Victory in the one-day international series seemed no more than a distant possibility for England after they were completely flummoxed by Kuldeep Yadav in Nottingham.
However, two comprehensive back-to-back victories since have justified England’s position at the top of the ODI rankings.
Yadav’s 6-25 in the first ODI prompted suggestions that the England batsmen would struggle against the left-arm wrist-spinner for the rest of the series, but by the ODI at Headingley, they had him sorted even though he picked up three wickets.
Yadav conceded 55 runs without a wicket in his 10 overs in the final ODI in Leeds as England secured a comfortable eight-wicket victory. Joe Root scored a second consecutive century, and was ably supported by captain Eoin Morgan (88*), after their bowlers had restricted India to 256-8.
Morgan couldn’t be more pleased with his side. “I think we were outstanding,” he told Sky Sports. “Tone was set by the bowlers early on. David Willey (3-40) and Mark Wood (1-30) were on the money. For about three or four overs it swung around but apart from that they hit their lines and their lengths really well.

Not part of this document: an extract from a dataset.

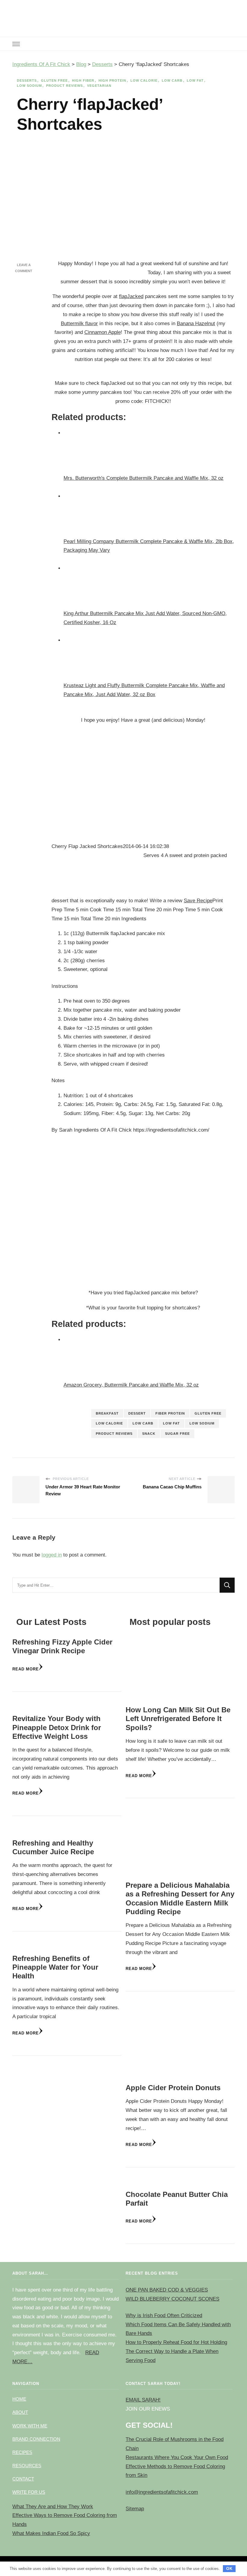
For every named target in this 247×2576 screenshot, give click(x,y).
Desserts (27, 80)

“From that point, there was no let up, we managed to get little (bowling) partnerships going at different stages and had really good chances taken when opportunities did arise. We know the conditions here really well so we were able to take advantage of that.”
For all that, however, the standout performance at Headingley was from Adil Rashid. The leg-spinner returned 3-49, including a ripper to Virat Kohli that left the Indian captain open-mouthed, and bowled well in tandem with Moeen Ali, who failed to take a wicket but contained the flow of runs.
Root out. 👊 pic.twitter.com/VTv3KkUdJT
— England Cricket (@englandcricket) July 17, 2018
“I thought our spinners were brilliant and the chase was set up by the two openers – James Vince (27) and Jonny Bairstow (30) – and then myself and Joe were able to get going,” said Morgan.
Morgan also found praise flowing his way for his captaincy – he won the toss at Lord’s and in Leeds, and while he opted to bat in London, he decided to chase at Headingley. England won both.
“It’s the guys who make my decisions look good. At Lord’s, winning the toss and batting only looks good if we play well,” said Morgan.
“Like any other captain around the country or the world, you’re only as good as your team. I thought we got better as the series went on, at Trent Bridge (first ODI), we were off the mark and India punished us. From there we’ve learnt and grown as much as we can.”